My staff and I have been making a lot of cherry puns over the last week. But it’s all for a serious reason.

We used a cherry pie to show what 20% of Michigan families earning the least would get if we roll back the Michigan personal income tax from 4.25% to 3.9%. Yep, that’s just $12 – enough to buy a cherry pie from the bakery.

For those right in the middle, it would be $88 (that’s about $1.70 a week). What will that get you? Perhaps a used dough mixer.

But the top 1% — who would get a full 17% of the benefits from a rollback — would receive, on average, $2,618. That will buy you a trip for two to Paris, where you can see all the sights and enjoy French pastry at a café.

Along with a bite-sized analysis, the League sent a slice of cherry pie to each lawmaker to serve up an important message: An income tax rollback is a sweet deal for those at the very top but the pits for the rest as it would take away the best opportunity in a decade to reinvest in education, safe communities, roads and the other engines of our economy that were neglected as Michigan struggled with a long economic downturn.

The League is fortunate to have access to an analysis using a sophisticated tax model created by the Washington, D.C.-based Institute on Taxation and Economic Policy.

That allows us to show the potential impact in a very tangible way. And what it clearly reveals is that the proposed income tax rollback plans are bad for Michigan.

Gov. Rick Snyder’s plan to instead pump up the Homestead Property Tax Credit is a far better alternative and will especially help seniors and those with disabilities. Even better, would be to include an increase in the Earned Income Tax Credit for low-income working families or to forgo the tax reductions and instead use the resources to invest in education that has been so severely cut since the Great Recession began.

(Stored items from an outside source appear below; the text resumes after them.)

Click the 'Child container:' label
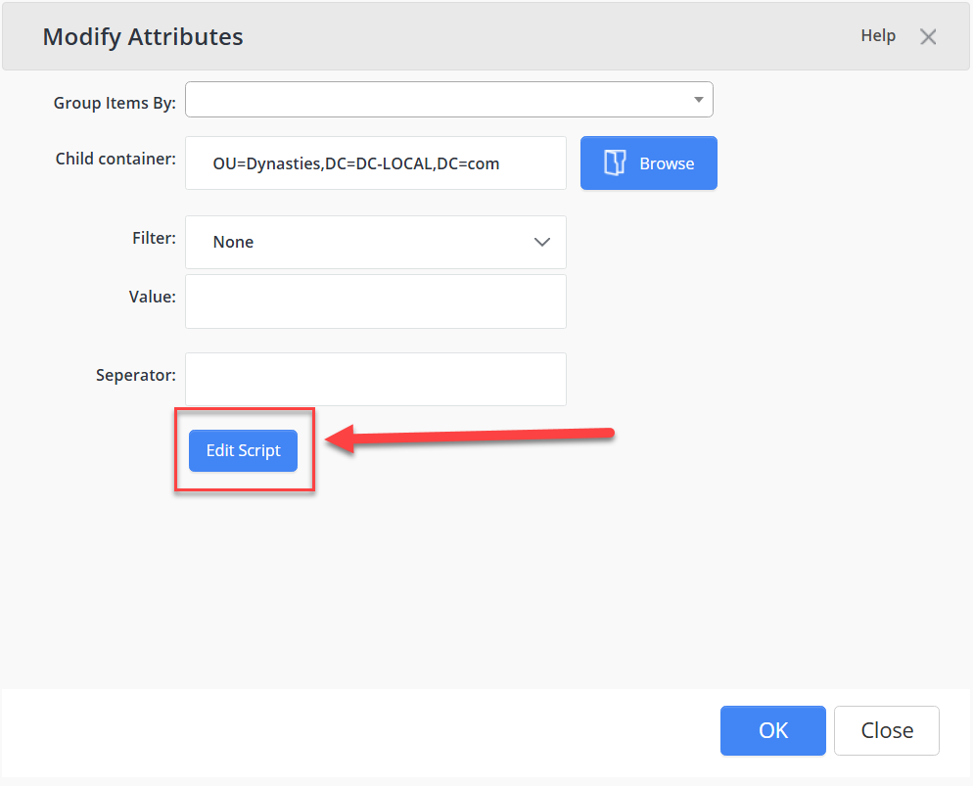This screenshot has height=786, width=973. [x=116, y=159]
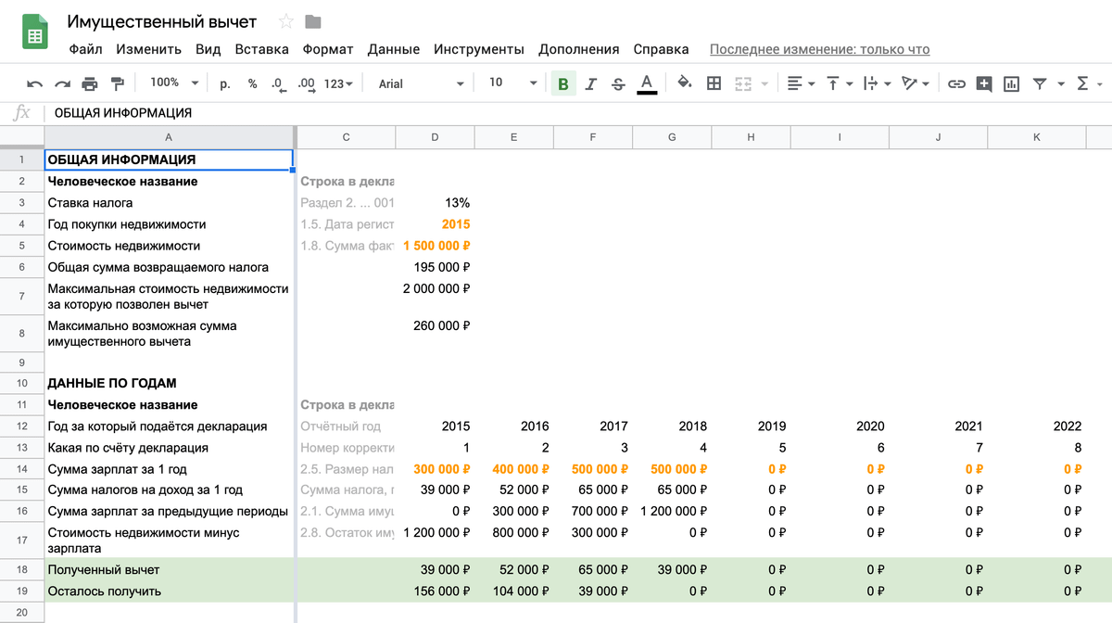Select the paint format roller tool
Image resolution: width=1112 pixels, height=623 pixels.
pyautogui.click(x=118, y=83)
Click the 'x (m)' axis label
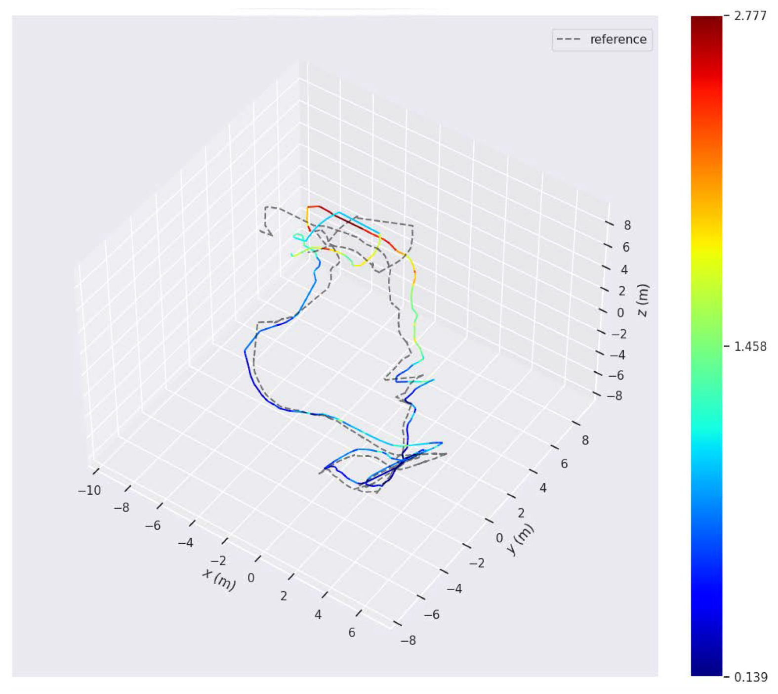Viewport: 778px width, 694px height. pyautogui.click(x=219, y=579)
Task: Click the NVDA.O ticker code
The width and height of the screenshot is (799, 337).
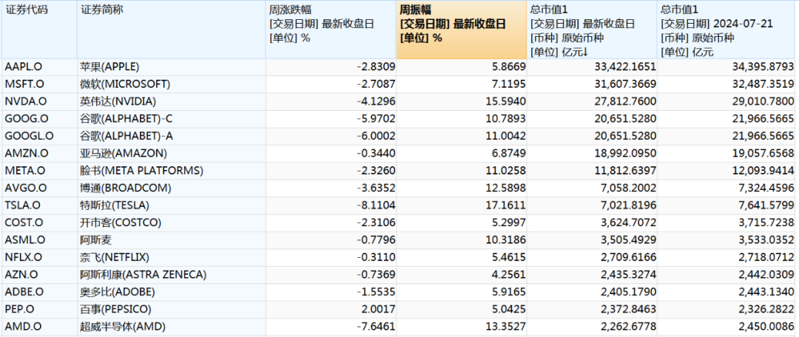Action: coord(24,101)
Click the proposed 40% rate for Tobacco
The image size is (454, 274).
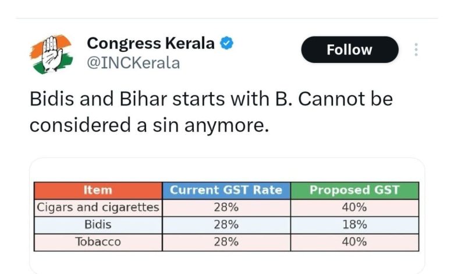(x=354, y=242)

In fact, a new poll of 600 Michigan residents shows that most agree. They prefer paying for education or road repair over an income tax cut.

Another study by the Economic Policy Institute examines who has benefited from the post-recession recovery. From 2007 to 2009, more than 90% of the economic growth has gone to the top 1% in Michigan, further deepening income inequality.

Those at the top have benefited the most from the economic recovery, and they will benefit the most from the tax rollback.

Please tell your lawmakers to vote NO on rolling back the income tax.

It’s a far sweeter deal to invest in education and other services that will rev up our economy or directly target tax reductions to those who continue to struggle with low wages.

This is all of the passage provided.